§ **Data to process**:
========

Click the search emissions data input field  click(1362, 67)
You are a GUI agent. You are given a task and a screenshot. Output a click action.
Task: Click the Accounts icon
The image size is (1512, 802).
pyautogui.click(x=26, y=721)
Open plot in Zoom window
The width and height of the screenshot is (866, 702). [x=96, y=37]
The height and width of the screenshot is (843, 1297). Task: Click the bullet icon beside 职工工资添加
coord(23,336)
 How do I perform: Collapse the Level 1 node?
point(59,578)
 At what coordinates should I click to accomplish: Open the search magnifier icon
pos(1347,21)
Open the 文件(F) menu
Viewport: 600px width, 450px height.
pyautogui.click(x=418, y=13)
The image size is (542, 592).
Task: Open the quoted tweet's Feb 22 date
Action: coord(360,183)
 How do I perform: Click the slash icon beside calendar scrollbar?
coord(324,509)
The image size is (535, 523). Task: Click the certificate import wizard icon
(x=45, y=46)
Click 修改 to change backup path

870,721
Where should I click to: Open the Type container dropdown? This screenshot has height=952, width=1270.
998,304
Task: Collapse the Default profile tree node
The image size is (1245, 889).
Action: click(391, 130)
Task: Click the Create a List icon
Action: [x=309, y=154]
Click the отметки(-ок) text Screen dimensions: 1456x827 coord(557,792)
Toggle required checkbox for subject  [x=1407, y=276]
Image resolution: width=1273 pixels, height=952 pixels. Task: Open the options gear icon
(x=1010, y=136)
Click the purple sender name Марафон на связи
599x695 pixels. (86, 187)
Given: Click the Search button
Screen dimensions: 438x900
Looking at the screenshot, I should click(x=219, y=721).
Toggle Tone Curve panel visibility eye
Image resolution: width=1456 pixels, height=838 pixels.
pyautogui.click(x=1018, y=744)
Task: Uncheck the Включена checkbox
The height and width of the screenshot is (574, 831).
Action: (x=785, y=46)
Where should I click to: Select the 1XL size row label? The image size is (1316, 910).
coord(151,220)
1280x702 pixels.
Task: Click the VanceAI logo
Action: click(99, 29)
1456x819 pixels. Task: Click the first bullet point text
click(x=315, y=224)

========

§ **Your instructions**:
Render every line of the material above as a JSON list of strings, one string per line, leaving out blank lines.

§ **Result for this exercise**:
[
  "Click the search emissions data input field  click(1362, 67)",
  "You are a GUI agent. You are given a task and a screenshot. Output a click action.",
  "Task: Click the Accounts icon",
  "The image size is (1512, 802).",
  "pyautogui.click(x=26, y=721)",
  "Open plot in Zoom window",
  "The width and height of the screenshot is (866, 702). [x=96, y=37]",
  "The height and width of the screenshot is (843, 1297). Task: Click the bullet icon beside 职工工资添加",
  "coord(23,336)",
  " How do I perform: Collapse the Level 1 node?",
  "point(59,578)",
  " At what coordinates should I click to accomplish: Open the search magnifier icon",
  "pos(1347,21)",
  "Open the 文件(F) menu",
  "Viewport: 600px width, 450px height.",
  "pyautogui.click(x=418, y=13)",
  "The image size is (542, 592).",
  "Task: Open the quoted tweet's Feb 22 date",
  "Action: coord(360,183)",
  " How do I perform: Click the slash icon beside calendar scrollbar?",
  "coord(324,509)",
  "The image size is (535, 523). Task: Click the certificate import wizard icon",
  "(x=45, y=46)",
  "Click 修改 to change backup path",
  "870,721",
  "Where should I click to: Open the Type container dropdown? This screenshot has height=952, width=1270.",
  "998,304",
  "Task: Collapse the Default profile tree node",
  "The image size is (1245, 889).",
  "Action: click(391, 130)",
  "Task: Click the Create a List icon",
  "Action: [x=309, y=154]",
  "Click the отметки(-ок) text Screen dimensions: 1456x827 coord(557,792)",
  "Toggle required checkbox for subject  [x=1407, y=276]",
  "Image resolution: width=1273 pixels, height=952 pixels. Task: Open the options gear icon",
  "(x=1010, y=136)",
  "Click the purple sender name Марафон на связи",
  "599x695 pixels. (86, 187)",
  "Given: Click the Search button",
  "Screen dimensions: 438x900",
  "Looking at the screenshot, I should click(x=219, y=721).",
  "Toggle Tone Curve panel visibility eye",
  "Image resolution: width=1456 pixels, height=838 pixels.",
  "pyautogui.click(x=1018, y=744)",
  "Task: Uncheck the Включена checkbox",
  "The height and width of the screenshot is (574, 831).",
  "Action: (x=785, y=46)",
  "Where should I click to: Select the 1XL size row label? The image size is (1316, 910).",
  "coord(151,220)",
  "1280x702 pixels.",
  "Task: Click the VanceAI logo",
  "Action: click(99, 29)",
  "1456x819 pixels. Task: Click the first bullet point text",
  "click(x=315, y=224)"
]